Like a form of Alzheimer’s, his telepathy is fading. He has good days and bad days, reception is often muddled, it is becoming an uncertain talent, and he has no idea why. It could be age, it could be nutrition, it could be a real disease. At times he affects an attitude of not caring, of actually wishing it would vanish. Life might be easier not knowing what the people he has to deal with are thinking, feeling, being. But there is an undercurrent of desperation throughout, something he keeps at a distance because it would be devastating to deal with face on.
Which, of course, is the way he treats life in general.
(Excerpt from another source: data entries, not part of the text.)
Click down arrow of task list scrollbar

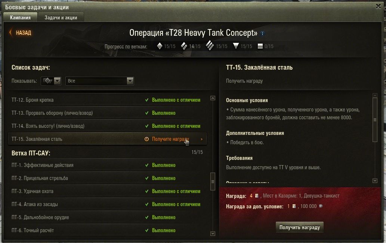pos(213,234)
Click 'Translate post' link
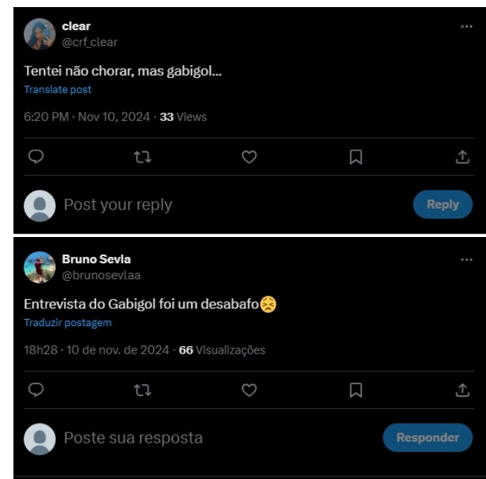Screen dimensions: 486x479 pos(58,90)
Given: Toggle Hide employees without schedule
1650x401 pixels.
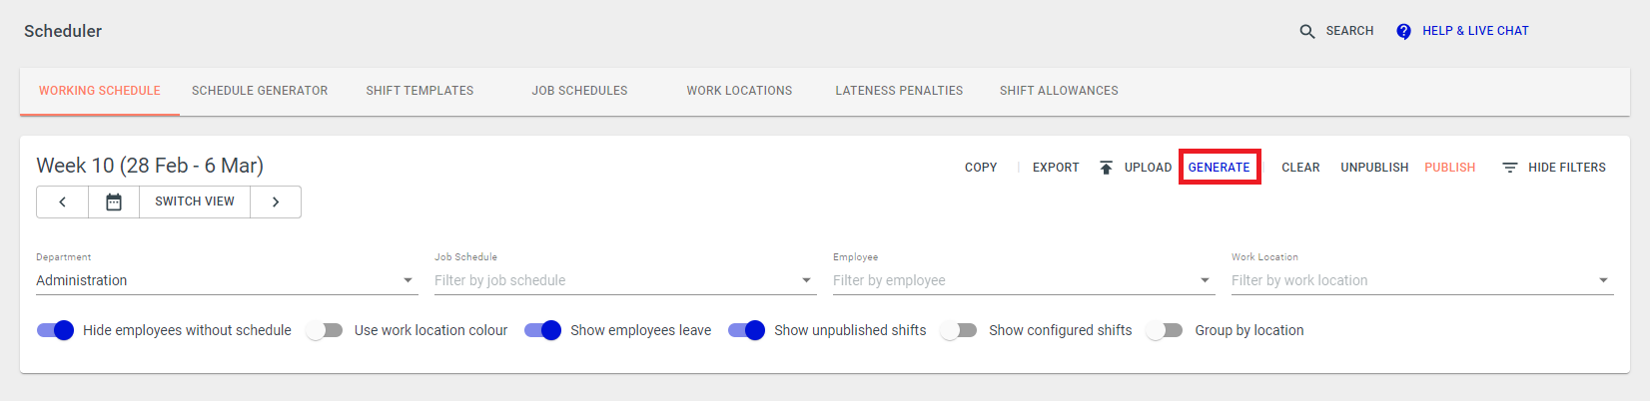Looking at the screenshot, I should click(55, 330).
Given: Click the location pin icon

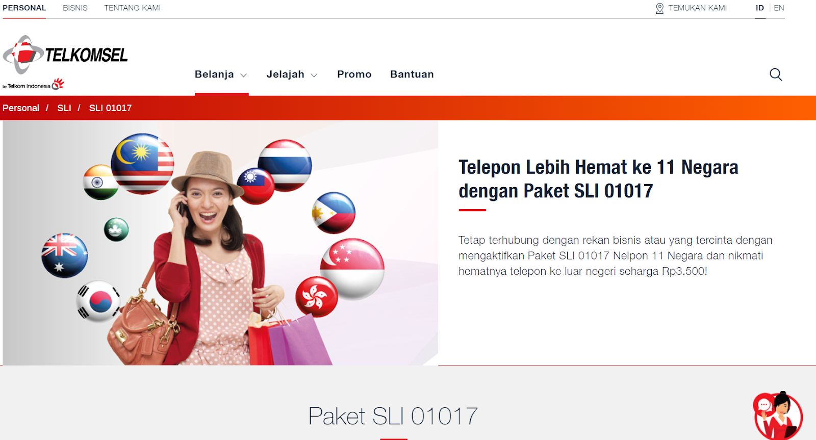Looking at the screenshot, I should click(659, 8).
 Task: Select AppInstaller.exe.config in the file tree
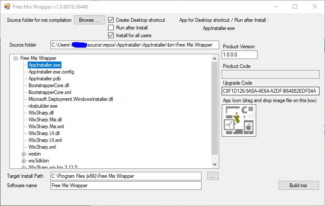51,72
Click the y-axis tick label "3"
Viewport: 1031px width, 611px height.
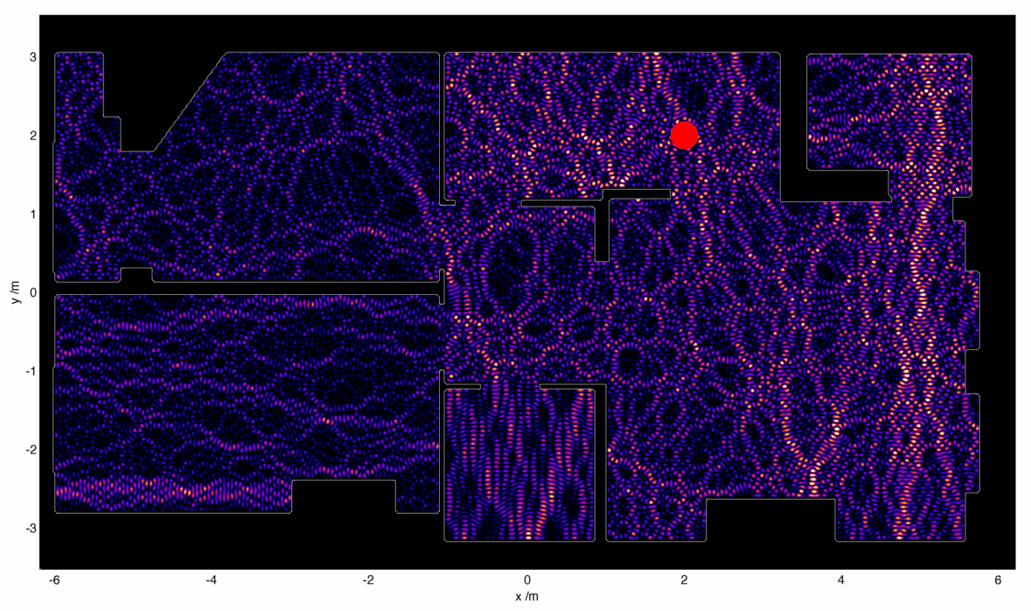pyautogui.click(x=32, y=57)
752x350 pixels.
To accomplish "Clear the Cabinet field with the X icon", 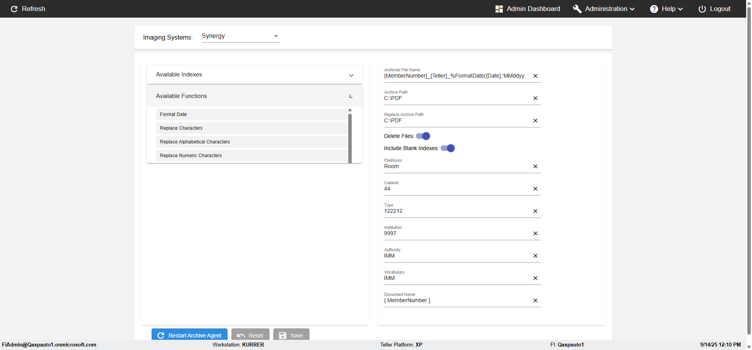I will (535, 189).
The deceptiveness of the novel is in its top to bottom symmetries. Selig lives on the fringes because he doesn’t want to get involved. He doesn’t want to get involved because when he does he gets far more involved than is humanly sustainable. He survives by manipulating people with his gift, but he doesn’t manipulate them to any real advantage because he doesn’t want to get involved. Nor does he want to be the monster he suspects he may be. He tries to be outside, above it all, because he is terrified that he is not. He can’t be truly detached because he needs other people to survive, but he won’t embrace them, either, because he doesn’t want them to know what he is. The layers go down and down, onion-like, and in the end there may be no center, and he doesn’t want to find that out, either, so it’s possible his vanishing ability is self-sabotage.
He holds humanity in contempt because, finally, he holds himself in contempt. Wanting them to accept him he won’t allow it because what would that say about him that such pathetic creatures might think well of him?
As you read, go through his life in finely-wrought flashbacks, watch his “progress” and endure his growing failure, the novel moves through you, easily. This is a quiet tragedy, yet so strange because we can see any number of places where Selig might have changed something, anything, so he would be in a better place, and in that it is the equal of any well-conceived character drama, but then there’s this added detail that makes it all so much stranger, so much greater, so much deeper once we let it work through us.
It is as if Silverberg is showing us that of all the advantages telepathy might give us, the most likely one would be the ability to be even lonelier than we are. Access to such intimacy would not open us to richer human interactions. Quite the contrary, it would cause us to shun intimacy. Because, possibly, the real pleasure of intimacy is in the surprise, the unexpected, the mutuality of discovery. Telepathy would be like skipping to the end of the book.
We would still be left with the task of reading—and understanding—the rest of the book.
There have been many attempts in science fiction to portray telepathy. This is one of the more successful. In so doing, it reveals much about human nature that, as we read, we come to realize is better discovered through our common means and abilities.
As Selig’s talent continues to fade and he is forced to deal with people more and more without the intercession of preknowledge, we see a human being trying to do what we all try to—reach out, understand, touch another soul. Telepathic or not, it seems we are all stuck with one thing—who we really are.